Léandre, the lover of Lucinde, daughter of Géronte (2 syl.). Being forbidden the house, Lucinde pretended to be dumb, and Léandre, being introduced in the guise of an apothecary, effects a cure by “pills matrimoniac.”—Molière, Le Médecin Malgré Lui (1666).
Lean´dro, a gentleman who wantonly loves Amaranta (the wife of Bar´tolus, a covetous[covetous] lawyer).—Beaumont and Fletcher, The Spanish Curate (1632).
Lean´dro the Fair (The Exploits and Adventures of), part of the series called Le Roman des Romans, pertaining to “Am´adis of Gaul.” This part was added by Pedro de Lujan.

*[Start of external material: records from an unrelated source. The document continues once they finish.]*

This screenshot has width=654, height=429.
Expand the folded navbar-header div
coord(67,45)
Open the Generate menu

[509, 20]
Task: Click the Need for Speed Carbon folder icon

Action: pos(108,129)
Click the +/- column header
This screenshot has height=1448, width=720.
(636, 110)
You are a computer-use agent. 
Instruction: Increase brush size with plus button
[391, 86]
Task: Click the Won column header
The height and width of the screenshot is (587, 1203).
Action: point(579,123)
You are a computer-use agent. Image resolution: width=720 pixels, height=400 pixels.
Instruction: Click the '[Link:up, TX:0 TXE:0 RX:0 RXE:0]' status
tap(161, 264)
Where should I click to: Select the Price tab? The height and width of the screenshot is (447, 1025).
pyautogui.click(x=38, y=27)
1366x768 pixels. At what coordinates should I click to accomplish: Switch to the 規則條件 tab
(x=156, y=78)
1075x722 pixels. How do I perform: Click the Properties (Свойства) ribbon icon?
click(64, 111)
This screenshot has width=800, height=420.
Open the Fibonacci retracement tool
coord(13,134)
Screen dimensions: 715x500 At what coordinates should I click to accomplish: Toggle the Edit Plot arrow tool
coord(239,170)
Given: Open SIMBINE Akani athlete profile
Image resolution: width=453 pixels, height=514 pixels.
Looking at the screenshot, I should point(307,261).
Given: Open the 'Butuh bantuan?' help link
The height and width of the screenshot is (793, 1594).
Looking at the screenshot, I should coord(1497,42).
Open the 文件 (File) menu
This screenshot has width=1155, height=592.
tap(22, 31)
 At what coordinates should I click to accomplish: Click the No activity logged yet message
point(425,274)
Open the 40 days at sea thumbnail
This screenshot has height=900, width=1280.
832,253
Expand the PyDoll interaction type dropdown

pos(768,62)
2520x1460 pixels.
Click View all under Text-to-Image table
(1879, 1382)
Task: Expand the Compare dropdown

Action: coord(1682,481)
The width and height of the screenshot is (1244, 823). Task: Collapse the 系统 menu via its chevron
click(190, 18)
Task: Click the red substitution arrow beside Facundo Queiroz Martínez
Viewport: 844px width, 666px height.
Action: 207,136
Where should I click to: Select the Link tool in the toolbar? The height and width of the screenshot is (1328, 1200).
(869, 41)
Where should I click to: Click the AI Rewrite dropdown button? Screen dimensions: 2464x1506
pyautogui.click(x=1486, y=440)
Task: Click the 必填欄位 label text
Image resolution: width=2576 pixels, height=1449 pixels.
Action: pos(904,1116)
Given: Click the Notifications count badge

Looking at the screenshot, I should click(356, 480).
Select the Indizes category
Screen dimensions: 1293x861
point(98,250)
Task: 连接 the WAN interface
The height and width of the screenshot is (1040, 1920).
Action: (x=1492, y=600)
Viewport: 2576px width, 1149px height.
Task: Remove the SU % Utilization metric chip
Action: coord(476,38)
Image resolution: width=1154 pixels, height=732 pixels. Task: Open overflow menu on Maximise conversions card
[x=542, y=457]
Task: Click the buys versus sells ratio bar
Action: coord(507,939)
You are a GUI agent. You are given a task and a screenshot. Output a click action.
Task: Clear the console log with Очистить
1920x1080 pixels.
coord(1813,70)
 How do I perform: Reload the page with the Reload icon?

Lear, mythical king of Britain, son of Bladud. He had three daughters, and when four score years old, wishing to retire from the active duties of sovereignty, resolved to divide his kingdom between them in proportion to their love. The two elder said they loved him more than their tongue could express, but Cordelia, the youngest, said she loved him as it became a daughter to love her father. The old king, displeased with her answer, disinherited Cordelia, and divided his kingdom between the other two, with the condition that each alternately, month by month, should give him a home, with a suite of a hundred knights. He spent the first month with his eldest daughter, who showed him scant hospitality. Then going to the second, she refused to entertain so large a suite; whereupon the old man would not enter her house, but spent the night abroad in a storm. When Cordelia, who had married the king of France, heard of this, she brought an army over to dethrone her sisters, but was taken prisoner and died in jail. In the meantime the elder sister (Goneril) first poisoned her younger sister from jealousy, and afterwards put an end to her own life. Lear also died.—Shakespeare, King Lear (1605).
(The stage Lear is a corrupt version by Nahum Tate (Tate and Brady); as the stage Richard III. is Colley Cibber’s travesty.)
⁂ Percy, in his Reliques of Ancient English Poetry, has a ballad about “King Leir and His Three Daughters” (series I. ii.).
The story is given by Geoffrey of Monmouth in his British History. Spenser has introduced the tale in his Faëry Queen (ii. 10.)
Camden tells a similar story of Ina, the king of the West Saxons(Remains, 306).
Lear (King), Shakespeare’s drama, first printed in quarto (1608), is founded on The True Chronicle History of King Leir and His Three Daughters, Gonorill, Ragan, and Cordelia (1605).